O caso chegou ao STF após Zeca apelar contra uma decisão do Tribunal Regional Eleitoral do Paraná que havia determinado a retirada da postagem do ar no âmbito de uma representação do Novo.

A postagem afirmava que ex-procurador está inelegível em decorrência da decisão do Tribunal Superior Eleitoral que cassou o mandato de deputado de Deltan, em 2023.

O TRE-PR entendeu que as publicações violam a liberdade de expressão.

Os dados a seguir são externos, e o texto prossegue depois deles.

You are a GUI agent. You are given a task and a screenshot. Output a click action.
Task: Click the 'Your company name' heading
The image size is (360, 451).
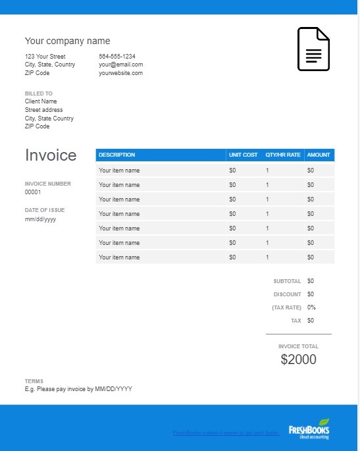pyautogui.click(x=67, y=41)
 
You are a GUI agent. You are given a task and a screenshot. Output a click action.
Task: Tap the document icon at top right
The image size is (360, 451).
pyautogui.click(x=313, y=49)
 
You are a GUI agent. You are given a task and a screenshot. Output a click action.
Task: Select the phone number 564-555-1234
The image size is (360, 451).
pyautogui.click(x=117, y=57)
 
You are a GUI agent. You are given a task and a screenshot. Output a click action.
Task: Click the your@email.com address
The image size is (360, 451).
pyautogui.click(x=121, y=65)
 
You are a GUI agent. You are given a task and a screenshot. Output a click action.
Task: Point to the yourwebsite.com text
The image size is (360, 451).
pyautogui.click(x=121, y=73)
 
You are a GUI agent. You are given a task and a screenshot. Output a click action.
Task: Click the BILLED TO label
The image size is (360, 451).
pyautogui.click(x=39, y=93)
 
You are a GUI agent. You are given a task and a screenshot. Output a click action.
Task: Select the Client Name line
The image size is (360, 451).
pyautogui.click(x=41, y=101)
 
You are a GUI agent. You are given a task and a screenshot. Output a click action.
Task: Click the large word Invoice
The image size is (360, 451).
pyautogui.click(x=51, y=155)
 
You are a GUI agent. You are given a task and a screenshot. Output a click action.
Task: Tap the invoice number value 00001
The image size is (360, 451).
pyautogui.click(x=33, y=192)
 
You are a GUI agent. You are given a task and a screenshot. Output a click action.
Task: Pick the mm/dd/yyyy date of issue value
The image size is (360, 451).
pyautogui.click(x=40, y=219)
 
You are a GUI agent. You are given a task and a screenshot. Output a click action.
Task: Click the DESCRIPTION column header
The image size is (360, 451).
pyautogui.click(x=116, y=155)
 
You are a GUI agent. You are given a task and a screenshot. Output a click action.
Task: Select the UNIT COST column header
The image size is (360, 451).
pyautogui.click(x=243, y=155)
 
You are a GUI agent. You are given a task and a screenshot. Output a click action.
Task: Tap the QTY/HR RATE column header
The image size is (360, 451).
pyautogui.click(x=283, y=155)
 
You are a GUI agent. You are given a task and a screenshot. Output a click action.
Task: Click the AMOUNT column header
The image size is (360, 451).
pyautogui.click(x=319, y=155)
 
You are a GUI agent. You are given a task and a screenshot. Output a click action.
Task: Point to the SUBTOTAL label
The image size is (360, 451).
pyautogui.click(x=287, y=281)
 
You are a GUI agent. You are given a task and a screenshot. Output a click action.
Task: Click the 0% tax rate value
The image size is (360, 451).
pyautogui.click(x=311, y=307)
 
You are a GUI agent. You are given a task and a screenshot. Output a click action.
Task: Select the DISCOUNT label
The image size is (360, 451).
pyautogui.click(x=287, y=294)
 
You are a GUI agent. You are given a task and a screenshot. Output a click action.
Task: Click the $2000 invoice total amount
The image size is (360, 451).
pyautogui.click(x=298, y=359)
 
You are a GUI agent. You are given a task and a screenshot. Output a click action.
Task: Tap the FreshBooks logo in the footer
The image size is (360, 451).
pyautogui.click(x=309, y=429)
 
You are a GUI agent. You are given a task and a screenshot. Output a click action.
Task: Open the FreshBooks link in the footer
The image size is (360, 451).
pyautogui.click(x=226, y=433)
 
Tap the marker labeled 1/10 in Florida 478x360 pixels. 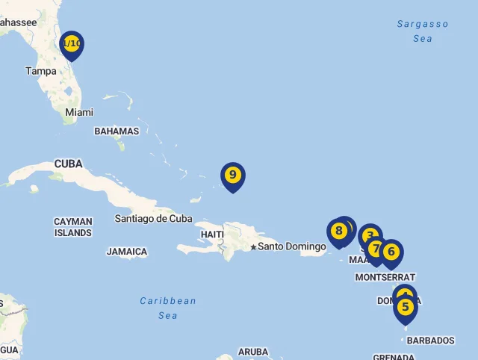coord(72,44)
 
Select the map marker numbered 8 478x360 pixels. coord(338,231)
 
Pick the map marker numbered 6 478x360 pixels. coord(391,252)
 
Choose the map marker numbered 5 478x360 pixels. coord(406,307)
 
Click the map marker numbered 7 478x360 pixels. coord(376,248)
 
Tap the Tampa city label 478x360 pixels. coord(41,71)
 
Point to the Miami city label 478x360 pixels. coord(79,112)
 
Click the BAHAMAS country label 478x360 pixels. coord(117,131)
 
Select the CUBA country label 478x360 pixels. coord(68,164)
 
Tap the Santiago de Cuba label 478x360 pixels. coord(153,219)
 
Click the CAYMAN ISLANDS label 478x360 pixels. coord(73,227)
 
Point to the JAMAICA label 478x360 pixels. coord(127,252)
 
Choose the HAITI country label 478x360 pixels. coord(212,235)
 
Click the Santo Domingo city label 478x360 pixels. coord(292,246)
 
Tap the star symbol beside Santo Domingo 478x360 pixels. coord(253,246)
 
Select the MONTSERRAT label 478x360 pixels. coord(385,277)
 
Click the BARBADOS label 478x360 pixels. coord(431,341)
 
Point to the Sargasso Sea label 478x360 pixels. coord(423,31)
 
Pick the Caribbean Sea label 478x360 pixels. coord(168,308)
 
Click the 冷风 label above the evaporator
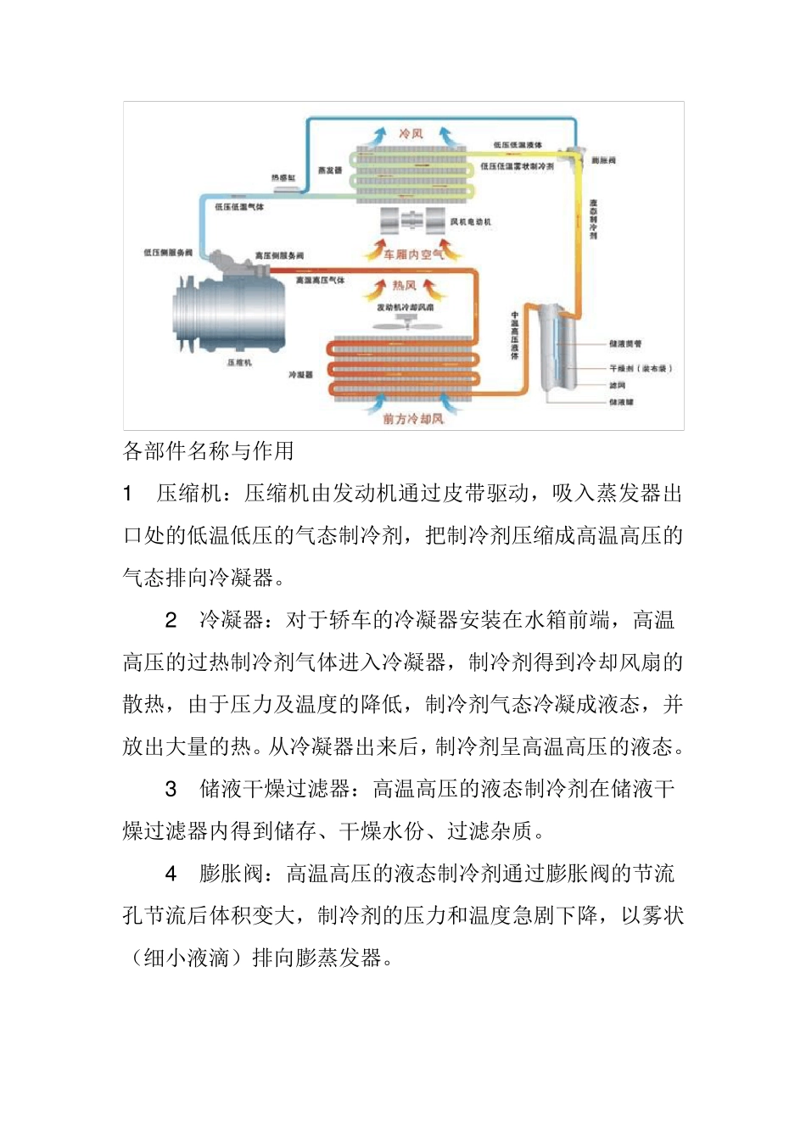pos(411,134)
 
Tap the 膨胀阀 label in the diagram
pos(603,160)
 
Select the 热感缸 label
pos(283,178)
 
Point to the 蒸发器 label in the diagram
pos(330,170)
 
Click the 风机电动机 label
pos(471,222)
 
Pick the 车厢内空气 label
pos(413,254)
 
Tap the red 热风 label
pos(405,286)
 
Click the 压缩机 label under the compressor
pos(239,363)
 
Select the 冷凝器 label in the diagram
pos(300,374)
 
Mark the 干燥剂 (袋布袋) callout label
pos(641,369)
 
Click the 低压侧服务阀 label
pos(168,253)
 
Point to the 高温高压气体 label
pos(320,280)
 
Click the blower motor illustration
pos(412,222)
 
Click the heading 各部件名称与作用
pos(209,451)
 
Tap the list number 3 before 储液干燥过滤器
pos(171,790)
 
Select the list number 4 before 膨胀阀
pos(171,874)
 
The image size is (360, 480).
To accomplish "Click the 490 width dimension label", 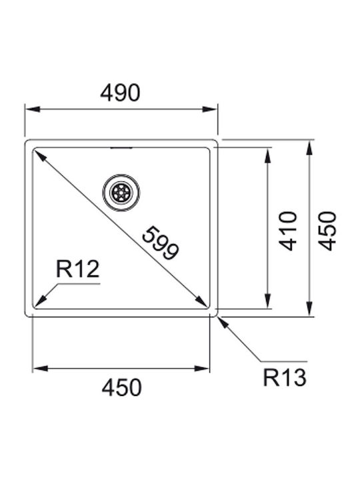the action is [x=120, y=93].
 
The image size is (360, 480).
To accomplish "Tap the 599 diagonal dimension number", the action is [x=160, y=243].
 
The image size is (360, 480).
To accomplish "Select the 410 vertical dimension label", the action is [x=288, y=231].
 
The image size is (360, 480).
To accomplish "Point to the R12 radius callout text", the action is [x=78, y=269].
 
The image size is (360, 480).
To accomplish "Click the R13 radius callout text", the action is [x=285, y=378].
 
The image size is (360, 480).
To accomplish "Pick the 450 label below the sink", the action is [x=122, y=387].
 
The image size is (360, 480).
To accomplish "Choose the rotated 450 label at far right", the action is [x=327, y=231].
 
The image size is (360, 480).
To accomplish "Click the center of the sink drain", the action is [x=121, y=193].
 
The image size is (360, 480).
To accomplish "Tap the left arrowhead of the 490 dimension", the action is [x=33, y=109].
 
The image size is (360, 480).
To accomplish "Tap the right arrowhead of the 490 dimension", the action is [x=210, y=109].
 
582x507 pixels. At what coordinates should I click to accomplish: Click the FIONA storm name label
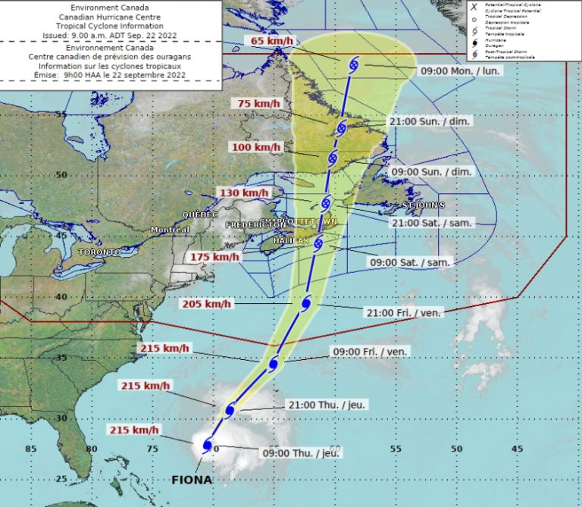coord(191,480)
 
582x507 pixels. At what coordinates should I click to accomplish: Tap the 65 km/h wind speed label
coord(272,41)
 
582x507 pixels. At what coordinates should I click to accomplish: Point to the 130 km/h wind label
coord(244,193)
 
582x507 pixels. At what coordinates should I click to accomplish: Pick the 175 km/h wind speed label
coord(215,257)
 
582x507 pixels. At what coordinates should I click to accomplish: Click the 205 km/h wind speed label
coord(207,304)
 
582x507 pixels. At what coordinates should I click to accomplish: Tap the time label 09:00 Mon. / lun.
coord(460,70)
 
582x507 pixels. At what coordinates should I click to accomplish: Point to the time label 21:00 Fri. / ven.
coord(404,313)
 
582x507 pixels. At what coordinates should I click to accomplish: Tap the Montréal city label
coord(170,230)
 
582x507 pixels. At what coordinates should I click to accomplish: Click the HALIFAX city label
coord(291,240)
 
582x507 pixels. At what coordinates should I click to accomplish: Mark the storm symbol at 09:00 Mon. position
coord(353,65)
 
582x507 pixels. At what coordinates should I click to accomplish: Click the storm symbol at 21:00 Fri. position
coord(306,303)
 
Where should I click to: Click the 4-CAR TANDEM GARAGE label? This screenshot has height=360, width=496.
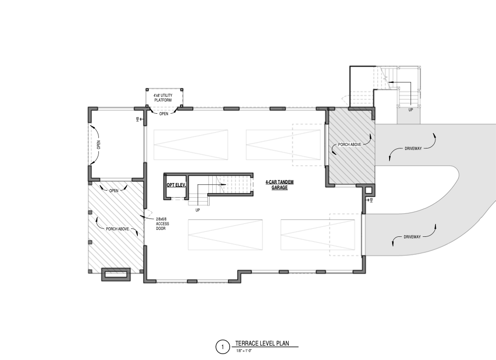click(280, 185)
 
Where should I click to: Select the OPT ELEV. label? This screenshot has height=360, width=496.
click(176, 185)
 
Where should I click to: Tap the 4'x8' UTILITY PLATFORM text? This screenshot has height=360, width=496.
click(163, 98)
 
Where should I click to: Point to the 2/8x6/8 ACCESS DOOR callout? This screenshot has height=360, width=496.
click(163, 224)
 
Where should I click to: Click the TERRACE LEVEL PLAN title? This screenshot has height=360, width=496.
click(262, 343)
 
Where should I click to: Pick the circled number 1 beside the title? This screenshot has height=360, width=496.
click(222, 347)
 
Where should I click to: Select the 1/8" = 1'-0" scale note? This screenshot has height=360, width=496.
click(244, 351)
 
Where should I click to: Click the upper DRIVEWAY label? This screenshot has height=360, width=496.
click(413, 148)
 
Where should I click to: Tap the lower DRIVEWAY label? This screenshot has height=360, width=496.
click(412, 237)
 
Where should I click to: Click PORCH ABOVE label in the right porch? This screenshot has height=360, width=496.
click(349, 144)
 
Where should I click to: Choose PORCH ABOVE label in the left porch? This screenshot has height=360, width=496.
click(117, 229)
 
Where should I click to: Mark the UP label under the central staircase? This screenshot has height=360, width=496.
click(198, 210)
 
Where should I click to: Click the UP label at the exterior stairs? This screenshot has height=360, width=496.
click(411, 110)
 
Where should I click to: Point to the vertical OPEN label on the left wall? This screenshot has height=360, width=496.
click(98, 145)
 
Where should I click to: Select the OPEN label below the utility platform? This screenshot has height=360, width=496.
click(164, 114)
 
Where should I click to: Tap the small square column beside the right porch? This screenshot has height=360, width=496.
click(368, 191)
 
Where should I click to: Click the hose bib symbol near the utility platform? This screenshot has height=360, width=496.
click(138, 119)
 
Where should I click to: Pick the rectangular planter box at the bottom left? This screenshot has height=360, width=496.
click(116, 275)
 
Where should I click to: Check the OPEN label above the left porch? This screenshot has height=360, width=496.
click(114, 191)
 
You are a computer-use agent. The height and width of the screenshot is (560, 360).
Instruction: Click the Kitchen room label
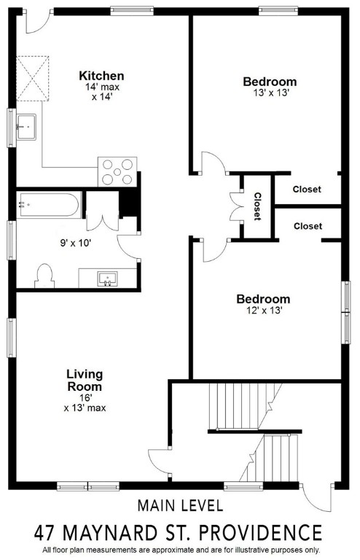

Para Gilmar, porém, a Justiça Eleitoral do Paraná promoveu censura prévia, uma vez que Zeca se pronunciou sobre fatos públicos, notórios e de interesse coletivo relacionados ao processo eleitoral.

Segundo o ministro, quando o petista diz que Deltan está inelegível, baseia-se no “pronunciamento do TSE”, que, em sua compreensão, “reconheceu a inelegibilidade (…) pelo prazo de oito anos contados da data de seu pedido de exoneração”.

Gilmar concluiu, portanto, não haver sequer desinformação nas postagens.

A defesa de Deltan Dallagnol pode recorrer ao próprio STF por meio de um agravo interno — a fim de levar o caso a julgamento colegiado — e com embargos de declaração – para esclarecer uma eventual contradição no despacho.